///2018 Abstract Details
2018 Abstract Details2018-06-13T16:46:08+00:00

Paradoxical Embolus and Stroke Following Balloon Valvuloplasty for Severe Mitral Stenosis During Pregnancy

Abstract Number: S2C-3
Abstract Type: Case Report/Case Series

Emily Stockert MD, MBA1 ; Jessica Ansari MD2; Brendan Carvalho MBBCh, FRCA, MDCH3

Introduction:

Percutaneous balloon valvuloplasty (PBV) is the treatment of choice for severe mitral stenosis (MS) with heart failure during pregnancy. The procedure has high success rates (>94%)[1], but with known potential serious complications. We present a case of severe MS treated with PBV at 26 weeks gestational age (GA) and complicated by stroke due to paradoxical embolus.

Case Presentation:

A 32yr, G2P1 at 22+3 weeks GA presented to an outside institution with severe shortness of breath, tachycardia, cough and weight gain. Childhood history of Sydenham’s Chorea and presence of a murmur on exam raised suspicion for undiagnosed rheumatic heart disease. TTE revealed severe MS with right heart failure and severe pulmonary hypertension. She was treated with furosemide and beta blockers over 12 days, with improvement in her MV gradient from 34 to 25 mmHg and RVSP from 150 to 70 mmHg, however she continued with NYHA Class IV heart failure symptoms of severe dyspnea.

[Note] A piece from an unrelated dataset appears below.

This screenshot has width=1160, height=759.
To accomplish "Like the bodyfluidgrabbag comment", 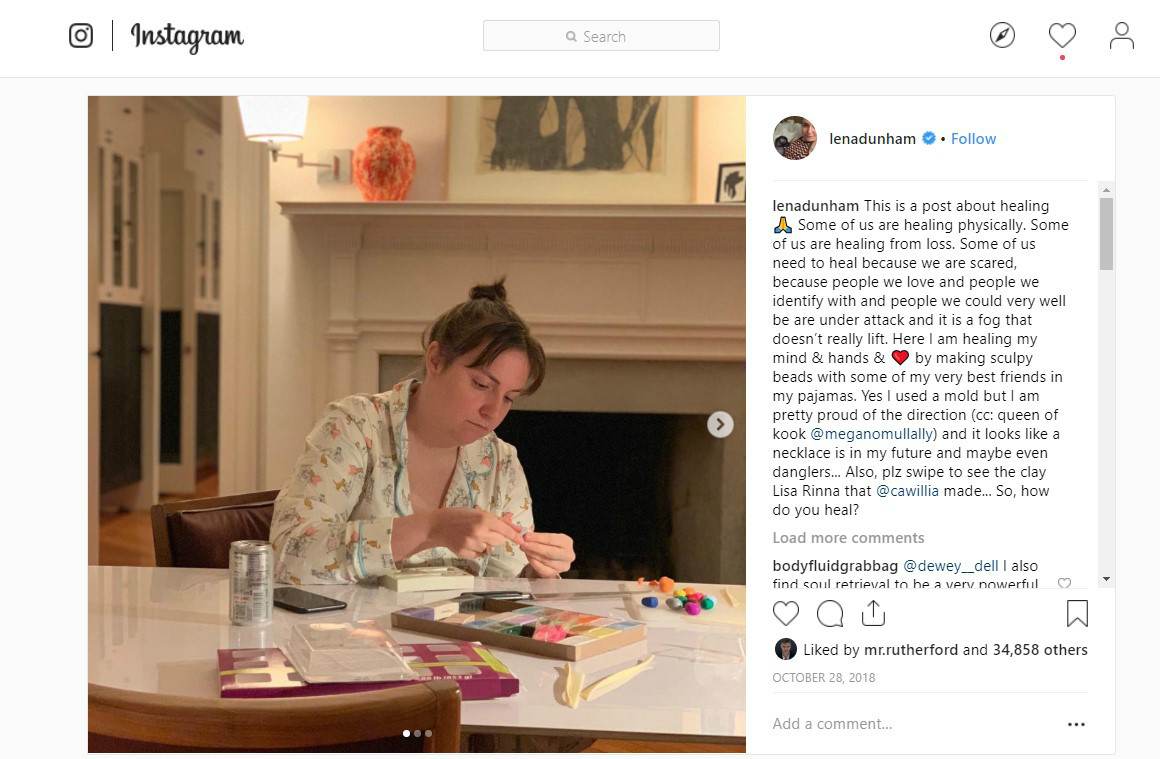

She was transferred to our institution at 24+0 weeks GA for PBV consideration. As she was medically stable and desired full fetal intervention, PBV was deferred until 26+0 weeks. She decompensated 2 days prior to her procedure with severe orthopnea and pulmonary edema unresponsive to high dose diuretics. High flow nasal cannula with inhaled epoprostenol led to a notable improvement and allowed her to lie supine for the procedure. With a combination of local anesthetic topicalization and sedation she tolerated TEE to rule out left atrial thrombus. She underwent a successful PBV via right groin venous access and deliberate intra-atrial septum perforation. Post PVB she had immediate symptomatic improvement, MV gradient decreased (25 to 11 mmHg) and PA pressures improved (79 to 65 mmHg). Continuous fetal monitoring during PBV was Category 1 except during the two brief periods of balloon inflation. On POD 4 she experienced sudden onset left hemi-sensory deficits. Brain MRI revealed small acute embolic infarcts in right temporal and occipital lobes. Doppler showed a nearly occlusive thrombus in the right greater saphenous and common femoral vein. In conjunction with persistent atrial septal defect on TTE, this suggested paradoxical embolus leading to ischemic stroke. Therapeutic anticoagulation lead to complete resolution of neurological deficits. Serial TTEs showed sustained improvement in cardiac indices. She underwent uncomplicated repeat cesarean delivery with bilateral tubal ligation at 37 weeks GA.

Discussion:

PBV during pregnancy is generally reserved for severe MS with heart failure despite medical therapy. Patients with heart failure and severe orthopnea may not tolerate supine positioning for PBV; high flow nasal cannula with epoprostenol allowed this patient to avoid general anesthesia. This case also highlights a very rare complication of paradoxical embolus and emphasizes the need for thromboprophylaxis in these patients.